If adopted, the series of SEC proposals will require a very significant increase in focus by regulated entities on cybersecurity. The reporting and disclosure requirements go well beyond those currently in place, which are mainly focused on breaches of personally identifiable information. A dissenting SEC Commissioner has argued that the changes “embody an unprecedented micromanagement by the Commission of the composition and functioning of both the boards of directors and management of public companies”[6]. Regulated entities will need to develop appropriate cybersecurity policies and procedures, which is sensible. However the Commissioner’s view is that this should be left to the corporate management who know the business best, rather than dictated by the SEC via certain preferred approaches set out in the proposals.

The proposals would also require companies to report cyber incidents to the SEC in a shorter timeframe than required under data privacy regulations such as GDPR (72 hours). This work is needed in the midst of responding to the cyber incident itself, and potentially before the actual materiality of the incident can be properly assessed. This rule change, in particular, is therefore likely to present a practical challenge.

The SEC proposals also reflect a general regulatory trend towards focus on cyber risk management and disclosures. The FCA has been similarly focused on proposals to ensure operational resilience in the financial sector, with new rules and guidance coming into effect on 31 March 2022[7].

What’s the insurance position?

Ultimately, the SEC proposals enhance reporting requirements which are pre-existing. This may increase the risk of reporting failures, and so of regulatory investigations or third party claims. However it shouldn’t inherently change the nature of insurance cover needed. Good cover should already respond in those circumstances. Two areas, however, where additional focus may be needed are:

  1. The benefits of cyber insurance – a cyber policy is an increasingly frequent purchase, given heightened awareness of risks around data breaches, ransomware attacks and other cyber incidents. However it may now also be considered as a protective measure from a regulatory and market standpoint.
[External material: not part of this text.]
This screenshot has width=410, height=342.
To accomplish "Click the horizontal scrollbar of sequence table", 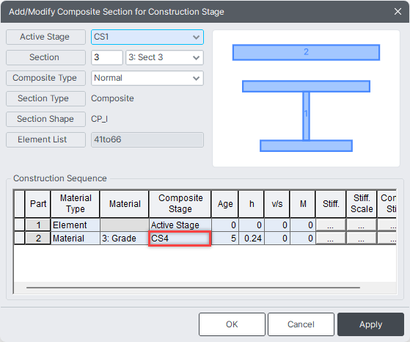I will click(x=193, y=288).
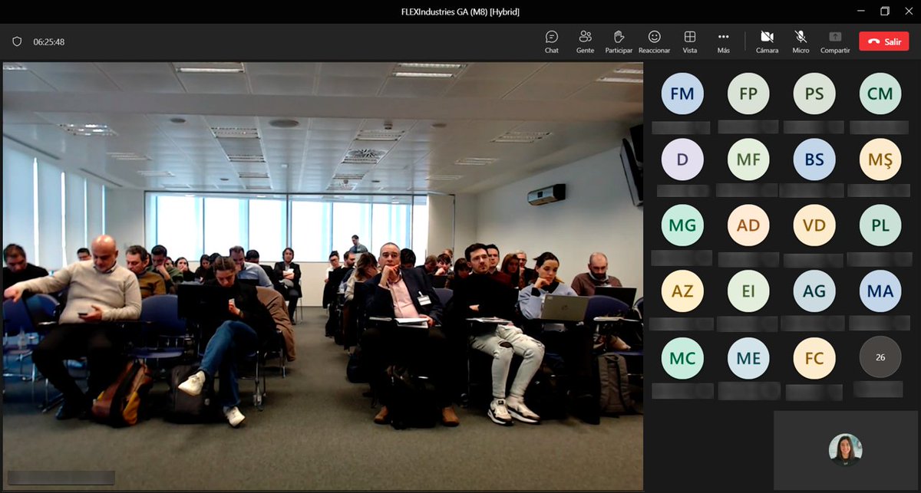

Having a cyber policy in place can form part of regulated firms’ response to the SEC proposals, evidencing management of cybersecurity risks and ability to access relevant expertise.
  2. ‘Silent cyber’ – this is the term used to describe potential cyber exposures within traditional property or liability insurance policies, where cyber coverage is neither explicitly excluded nor clearly included. The Prudential Regulatory Authority and Lloyd’s have required insurers to put into action plans to reduce these unintended or unclear exposures. As a result, insurers have taken steps to exclude or affirm cyber cover in professional indemnity policies, particularly via model clauses developed by the Lloyd’s Market Association (LMA). The base LMA forms exclude cover for regulatory investigations arising from certain cyber incidents. They may therefore operate to restrict cover if there is an SEC investigation following delayed reporting of an incident, for example. However terms do vary, so it will be important for firms to consider the implications under their own insurance cover.


There is an ongoing and inevitable regulatory shift towards a focus on cyber risk management, operational resilience, and improved market disclosures. The SEC is now at the forefront, and their proposals will place an additional burden on regulated entities. That should not, however, translate into a significant additional burden on their insurance purchasing – save for assessing the ‘silent cyber’ position. Indeed, obtaining cyber insurance may be one route to complying with the SEC requirements.